Switch "right-arrow-icon" to "next-arrow-icon" in the lines from the line with "Identify the location of detail-tag: tic-tac-toe-井字棋." to the line with "at that location.", and give those lines again with nothing else changed.

Stored items:
╭──

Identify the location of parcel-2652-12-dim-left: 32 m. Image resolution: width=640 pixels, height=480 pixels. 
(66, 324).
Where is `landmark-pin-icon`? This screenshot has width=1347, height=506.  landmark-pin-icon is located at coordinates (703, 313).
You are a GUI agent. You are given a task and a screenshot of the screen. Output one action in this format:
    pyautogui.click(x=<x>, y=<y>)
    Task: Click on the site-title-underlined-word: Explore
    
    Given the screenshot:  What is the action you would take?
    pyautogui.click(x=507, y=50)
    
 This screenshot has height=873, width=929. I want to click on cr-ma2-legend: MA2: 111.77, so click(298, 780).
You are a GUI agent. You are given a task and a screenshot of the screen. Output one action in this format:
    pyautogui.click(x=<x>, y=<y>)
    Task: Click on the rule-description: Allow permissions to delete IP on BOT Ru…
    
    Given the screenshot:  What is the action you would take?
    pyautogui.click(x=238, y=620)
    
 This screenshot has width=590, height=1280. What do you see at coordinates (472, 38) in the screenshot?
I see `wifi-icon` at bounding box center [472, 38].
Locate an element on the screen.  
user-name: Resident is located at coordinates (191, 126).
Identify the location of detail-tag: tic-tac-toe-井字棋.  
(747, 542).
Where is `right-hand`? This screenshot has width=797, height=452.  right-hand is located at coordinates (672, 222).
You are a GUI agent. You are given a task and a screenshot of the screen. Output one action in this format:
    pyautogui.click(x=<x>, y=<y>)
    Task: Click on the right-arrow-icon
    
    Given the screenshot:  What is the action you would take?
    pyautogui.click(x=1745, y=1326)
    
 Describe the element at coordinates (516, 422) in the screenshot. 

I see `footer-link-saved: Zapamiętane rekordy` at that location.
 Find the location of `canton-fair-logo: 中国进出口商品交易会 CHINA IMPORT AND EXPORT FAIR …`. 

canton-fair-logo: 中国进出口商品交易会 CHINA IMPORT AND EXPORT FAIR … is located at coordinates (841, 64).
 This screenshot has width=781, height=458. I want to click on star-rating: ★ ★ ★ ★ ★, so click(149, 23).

╰──

### Result for this exercise
Identify the location of detail-tag: tic-tac-toe-井字棋.  
(747, 542).
Where is `right-hand`? This screenshot has width=797, height=452.  right-hand is located at coordinates (672, 222).
You are a GUI agent. You are given a task and a screenshot of the screen. Output one action in this format:
    pyautogui.click(x=<x>, y=<y>)
    Task: Click on the next-arrow-icon
    
    Given the screenshot:  What is the action you would take?
    pyautogui.click(x=1745, y=1326)
    
 Describe the element at coordinates (516, 422) in the screenshot. 

I see `footer-link-saved: Zapamiętane rekordy` at that location.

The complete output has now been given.